19 Nisan 2024 Cuma / 11 Sevval 1445

Rabbim bu ateşi söndürmesin

15 Temmuz şüphesiz bir destandı. Bu aşk ateşi, bu destan birkaç kısa filmle geçiştirilemez. Şiire, romana, müziğe, sinemaya da yansımalı. Bu ateşi yakan milli ruh sahiplerinin, hâlâ sanatın gereğini anlayamadıklarını görüyor ve kahroluyorum. Dâvâ şuurunu oluşturacak tedbirler almamız şart. O zaman bu kutlu direniş, büyük bir dirilişe dönüşebilir.

MESUT UÇAKAN/YÖNETMEN18 Temmuz 2017 Salı 07:00 - Güncelleme:
Rabbim bu ateşi söndürmesin

15 Temmuz şüphesiz bir destandı. O gün misli görülmemiş bir heyecan ve milli ruhla doldu taştı meydanlar. Açık ve net bir ilahi dokunuş sarıverdi benliğimizi. Asırlarca İslam’ı payidar kılan bu millete Rahmanî bir tecelli nasip oldu ve şehitlik duygusu hala alev alev yaktı içimizi. Çıplak ellerimizle yağan kurşunlara karşı direndik. Tepemizden inen bombalara tekbir ve dualarımızla karşılık verdik. Tarihin akışını değiştirdik. Tarihte böyle bir zafer yok. Ama bilmeliyiz ki bir yere gelmek değildir mesele. Mesele orada durabilmektir. Zaferi kazanmak kadar sürdürmektir önemli olan. Görüyoruz; din ve vatan düşmanları bu zaferi tersyüz edebilmek için oyun üstüne oyun kuruyorlar. Bunun için yepyeni maskelerle çıkıyorlar karşımıza, görülmemiş fitnelerle çıkıyorlar. Bu yüzden hiç dinmemeli 15 Temmuz heyecanı. O geceki Rahmanî tecelliye her an layık olacak ateşi yüksek hararette korumalıyız, içimizde. Rabbim bu ateşi söndürmesin. 

BİZE HAMASET YAKIŞMAZ

Bir sinema adamı olarak, bir sanat adamı olarak aradan koca 1 yıl geçmesine rağmen bu aşk ateşinin, bu şehitlik ruhunun, birkaç kısa film dışında şiire, romana, müziğe, sinemaya yeteri kadar yansımadığını görüyor ve hicap duyuyorum.  Bu ateşi yakan milli ruh sahiplerinin, hâlâ sanatın gereğini anlayamadıklarını görüyor ve kahroluyorum.

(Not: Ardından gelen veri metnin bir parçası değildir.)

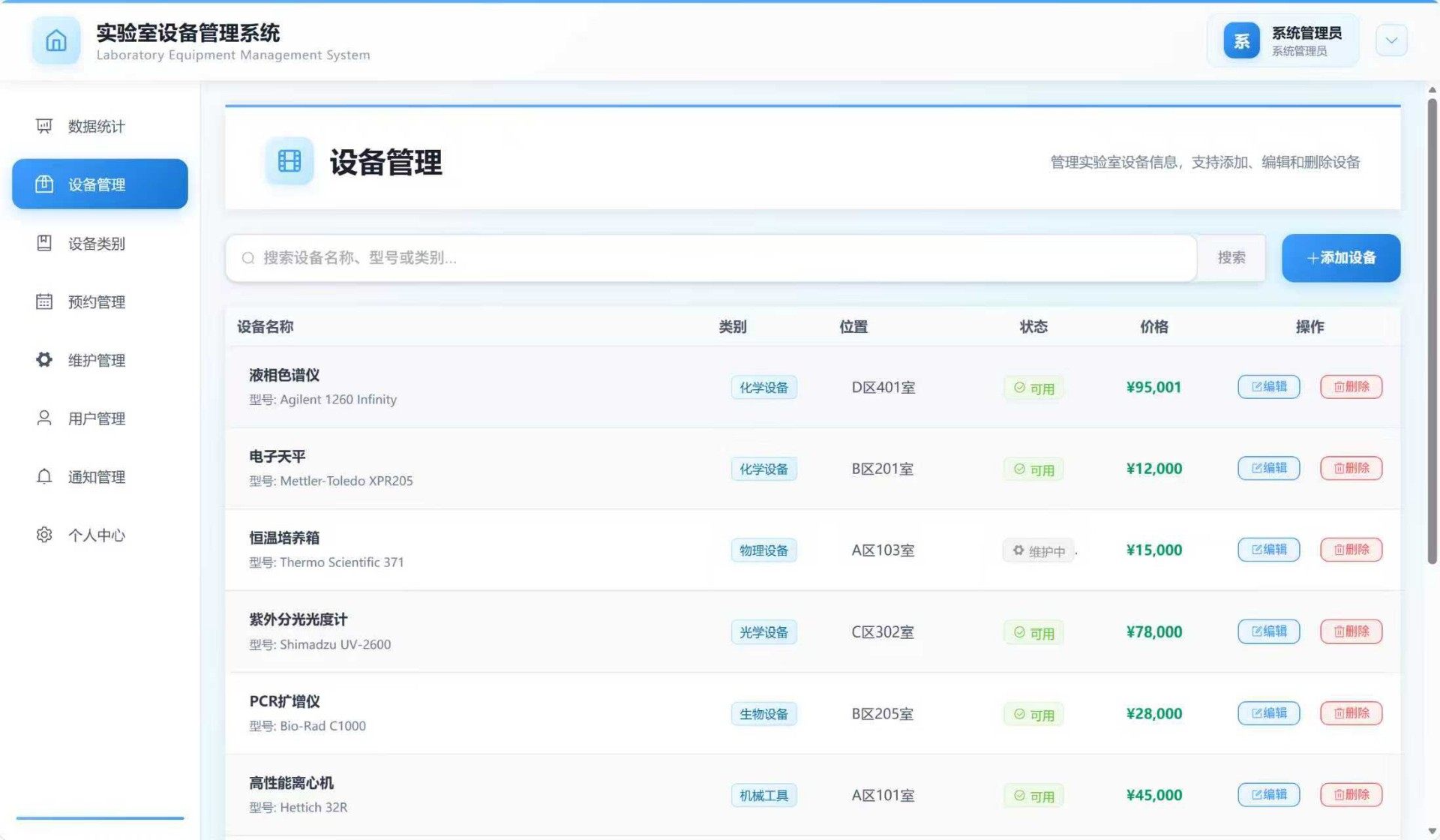Expand the user account dropdown chevron
1440x840 pixels.
tap(1391, 40)
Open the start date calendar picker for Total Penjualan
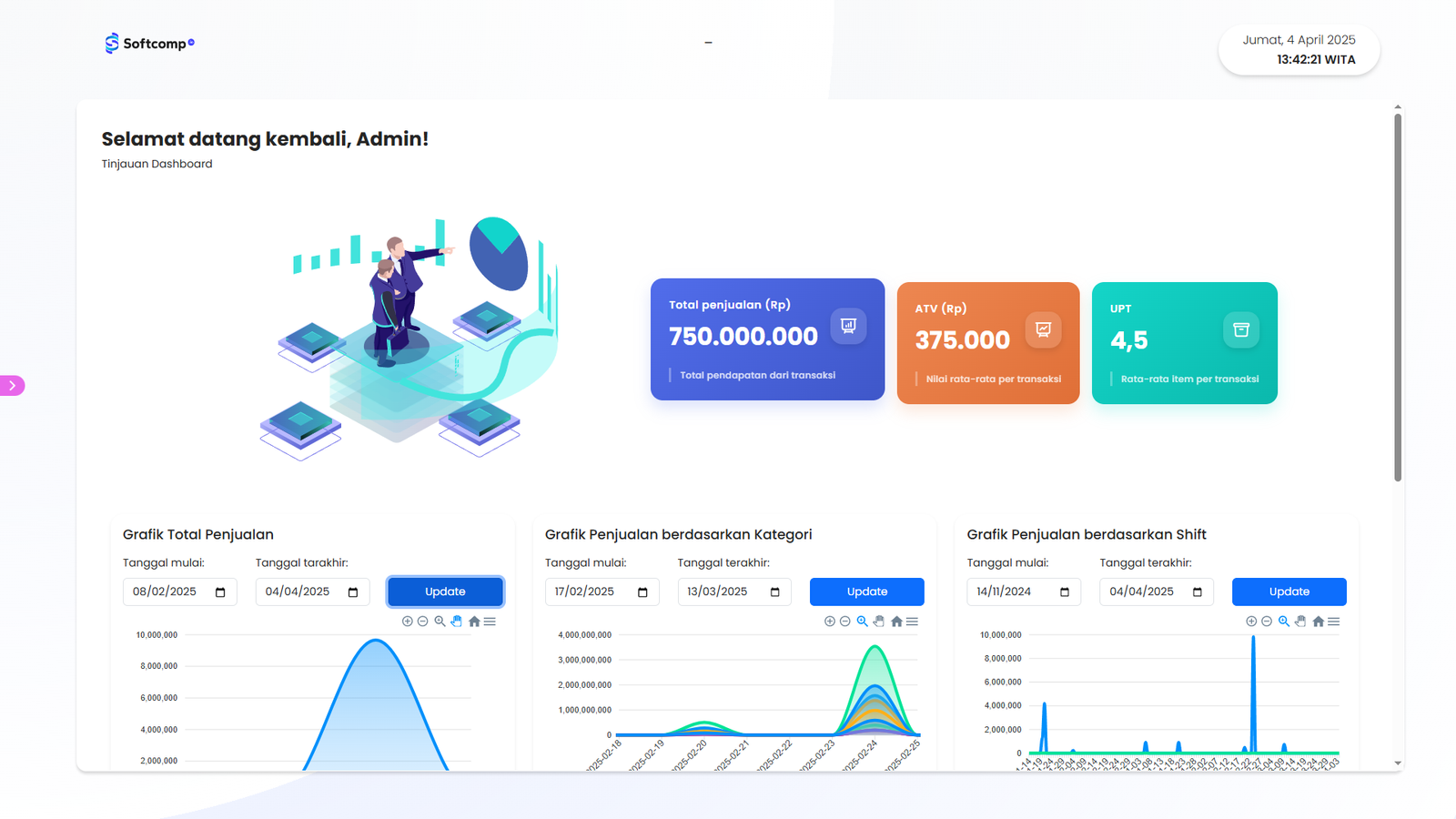1456x819 pixels. point(220,592)
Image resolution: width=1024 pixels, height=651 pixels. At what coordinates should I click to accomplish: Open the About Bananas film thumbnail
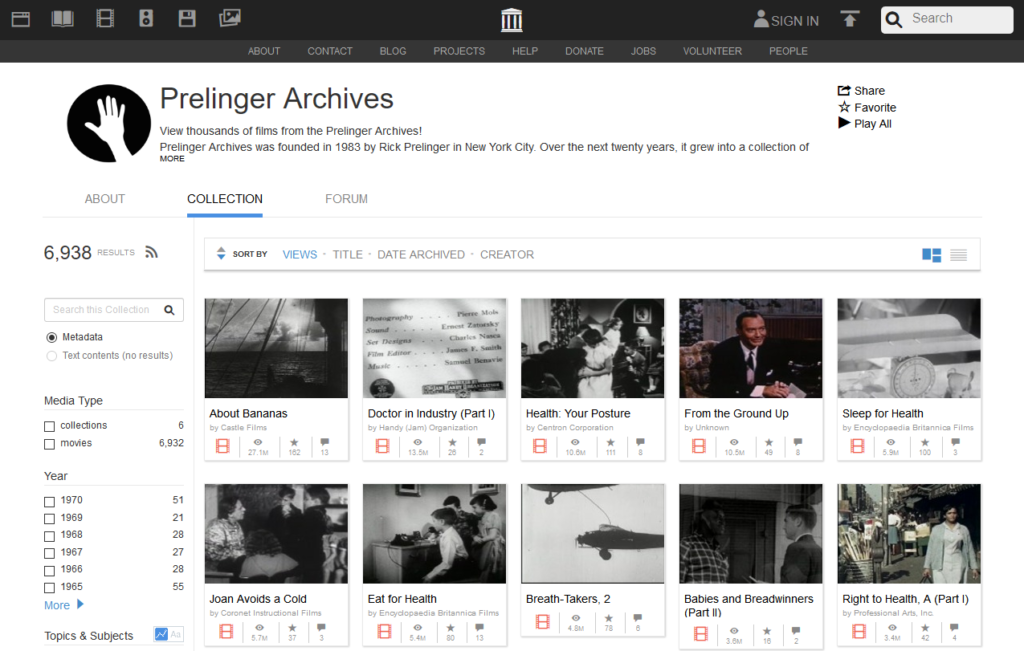tap(276, 348)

Bu ruh, hayata şekil veren kurtarıcı bir inancın eseridir; bin küsur yıldır medeniyetler kuran bir iradenin sonucudur. Bu ruh Anadolu’dur, Filistin’dir, Eritre’dir, Irak’tır, Musul’dur, Suriye’dir, tüm ezilmiş mazlumların çığlığıdır. Ama, bu ruh, hala kendini yeteri kadar ifade edebilmiş değil, Hala, hamasi söylemlerle geçiştiriliyor. Sanatçı bu ruhu doğru yakaladığı zaman nice destanlar yazılır! Bu destanlara yol vermek lazım, bu ruhu ayakta tutabilmek için, ruha dönük operasyonlar yapmak lazım. En az terör operasyonları kadar önemli bu. Bu operasyon mahalli de elbette kültürdür, sanattır. Kültür Bakanlığı bazı tedbirler alıyor ama yetmez. Tek tek siparişler verilmeli sanat adamlarına, bu konuda eser üretmeleri için. Ismarlama sanat olmaz lafları böyle zamanlarda entel hezeyandan ibaret kalır. Fonlar oluşturmalı eserlere kaynak oluşturabilmek için. Ticaret adamları gerekirse metezori olarak bu alana, kültür ve sanata yönlendirilmeli. Onlarca yıldır içimize zerkedilen mikroplar 15 Temmuz’da hararet yaptı bünyemizde, ateşimiz yükseldi. 

ATEŞLİ HASTALIĞA TEDBİR

Ateşli hastalıklar, ateşli tedbirler ister. En ateşli, en acil ama en masum ve en acısız tedbirler de inanın yine kültürdedir, sanattadır, bunu unutmayalım. Şunu da unutmayalım, din davadır, vatan davadır, şehitlik davadır. Biz davamızı kaybettik. Kültürüyle, sanatıyla, siyasetiyle önce bizi bir yapacak, diri yapacak dâvâ şuurunu oluşturacak tedbirler almamız şart. O zaman bu kutlu direniş, büyük bir dirilişe dönüşebilir. Bunu unutmayalım. Rabbim o günleri bir daha yaşatmasın.